The Secured Term Loan requires quarterly principal payments of approximately $0.9 million, plus interest and a final balloon payment of $56.3 million due on March 29, 2016. The stated interest rate on the Secured Term Loan includes a variable interest rate (based on three-month LIBOR plus 300 basis points, which rate is adjusted quarterly) and a fixed interest rate as detailed below:

 

 

                 
    March 31, 2012  
    Stated Interest
Rate
    Principal
Balance
 
    (Dollars In Thousands)  

Variable interest rate

    3.47   $ 47,500  

Fixed interest rate

    5.15     23,750  
           

 

 

 

Weighted-average interest rate

    4.03   $ 71,250  
           

 

 

 

The Secured Term Loan is secured by the real property and equipment located at our chemical production facilities located in El Dorado, Arkansas (the “El Dorado Facility”) and in Cherokee, Alabama (the “Cherokee Facility”). The carrying value of the pledged assets is approximately $73 million at March 31, 2012. In addition, the Secured Term Loan is guaranteed by LSB.

The Secured Term Loan borrowers are subject to numerous covenants under the Amended Agreement including, but not limited to, limitation on the incurrence of certain additional indebtedness and liens; limitations on mergers, acquisitions, dissolution and sale of assets; and limitations on declaration of dividends and distributions to LSB, all with certain exceptions. At March 31, 2012, the carrying value of the restricted net assets (including pledged assets) of ThermaClime and its subsidiaries was approximately $80 million. As defined in the agreement, the Secured Term Loan borrowers are also subject to a minimum fixed charge coverage ratio of not less than 1.10 to 1 and a maximum leverage ratio of not greater than 4.50 to 1. Both of these requirements are measured quarterly on a trailing twelve-month basis. The Secured Term Loan borrowers were in compliance with these financial covenants for the twelve-month period ended March 31, 2012.

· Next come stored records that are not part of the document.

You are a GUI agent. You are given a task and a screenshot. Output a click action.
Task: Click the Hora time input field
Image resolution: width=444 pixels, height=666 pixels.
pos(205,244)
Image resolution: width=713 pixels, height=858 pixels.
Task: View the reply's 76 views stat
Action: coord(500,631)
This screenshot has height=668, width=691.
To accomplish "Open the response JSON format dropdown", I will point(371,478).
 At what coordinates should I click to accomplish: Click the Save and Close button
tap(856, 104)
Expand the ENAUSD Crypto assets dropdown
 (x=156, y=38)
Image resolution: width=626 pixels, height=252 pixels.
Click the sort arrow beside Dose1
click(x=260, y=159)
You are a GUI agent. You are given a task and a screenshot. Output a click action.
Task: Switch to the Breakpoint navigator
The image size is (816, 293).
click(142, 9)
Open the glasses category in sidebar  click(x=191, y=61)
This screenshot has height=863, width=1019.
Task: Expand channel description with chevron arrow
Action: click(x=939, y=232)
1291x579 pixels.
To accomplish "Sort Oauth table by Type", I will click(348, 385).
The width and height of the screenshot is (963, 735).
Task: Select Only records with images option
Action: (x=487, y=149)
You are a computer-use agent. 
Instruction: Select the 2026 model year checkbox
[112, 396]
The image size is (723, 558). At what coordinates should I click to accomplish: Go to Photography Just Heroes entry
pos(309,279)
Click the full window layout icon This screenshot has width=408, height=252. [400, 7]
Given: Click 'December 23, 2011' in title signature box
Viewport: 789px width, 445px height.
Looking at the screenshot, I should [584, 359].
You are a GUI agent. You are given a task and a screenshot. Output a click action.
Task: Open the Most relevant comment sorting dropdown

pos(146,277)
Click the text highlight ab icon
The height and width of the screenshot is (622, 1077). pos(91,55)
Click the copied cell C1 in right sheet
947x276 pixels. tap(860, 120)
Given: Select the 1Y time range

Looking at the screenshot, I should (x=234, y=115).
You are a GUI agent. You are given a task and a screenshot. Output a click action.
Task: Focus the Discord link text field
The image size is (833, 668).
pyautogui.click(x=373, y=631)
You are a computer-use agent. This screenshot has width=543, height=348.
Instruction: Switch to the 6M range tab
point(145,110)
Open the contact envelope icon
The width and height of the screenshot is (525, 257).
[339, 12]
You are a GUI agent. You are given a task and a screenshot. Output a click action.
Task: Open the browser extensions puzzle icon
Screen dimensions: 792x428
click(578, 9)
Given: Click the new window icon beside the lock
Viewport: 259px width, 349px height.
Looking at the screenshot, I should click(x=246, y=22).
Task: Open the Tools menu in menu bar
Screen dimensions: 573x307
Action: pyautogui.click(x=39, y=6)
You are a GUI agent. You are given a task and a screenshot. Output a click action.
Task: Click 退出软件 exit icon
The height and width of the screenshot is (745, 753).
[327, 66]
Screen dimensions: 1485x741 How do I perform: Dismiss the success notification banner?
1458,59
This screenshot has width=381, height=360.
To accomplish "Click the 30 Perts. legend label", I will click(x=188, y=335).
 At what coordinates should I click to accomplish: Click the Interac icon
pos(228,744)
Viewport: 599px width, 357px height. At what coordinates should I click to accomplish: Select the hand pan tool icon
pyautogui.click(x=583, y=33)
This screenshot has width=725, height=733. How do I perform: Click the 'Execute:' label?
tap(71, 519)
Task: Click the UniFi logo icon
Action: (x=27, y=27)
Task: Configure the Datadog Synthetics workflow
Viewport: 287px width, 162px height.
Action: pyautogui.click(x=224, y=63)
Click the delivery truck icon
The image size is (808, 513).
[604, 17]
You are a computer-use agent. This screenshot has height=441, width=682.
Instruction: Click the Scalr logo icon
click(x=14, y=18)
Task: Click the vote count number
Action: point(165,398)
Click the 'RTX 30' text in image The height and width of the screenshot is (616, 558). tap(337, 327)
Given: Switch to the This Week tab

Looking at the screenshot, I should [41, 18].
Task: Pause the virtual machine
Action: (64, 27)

The maturity date of the Secured Term Loan can be accelerated by the lender upon the occurrence of a continuing event of default, as defined.

The Working Capital Revolver Loan agreement (discussed in (A) above) and the Secured Term Loan contain cross-default provisions. If ThermaClime fails to meet the financial covenants of either of these agreements, the lenders may declare an event of default.

A prepayment premium equal to 1.0% of the principal amount prepaid is due to the lenders should the borrowers elect to prepay on or prior to March 29, 2014, however, this premium is eliminated thereafter.

March 2011 Transaction

On March 31, 2011, one of the holders of the 5.5% debentures (“2007 Debentures”) converted $24.4 million principal amount of the 2007 Debentures into 888,160 shares of LSB common stock. For financial reporting purposes, this transaction was considered an induced conversion.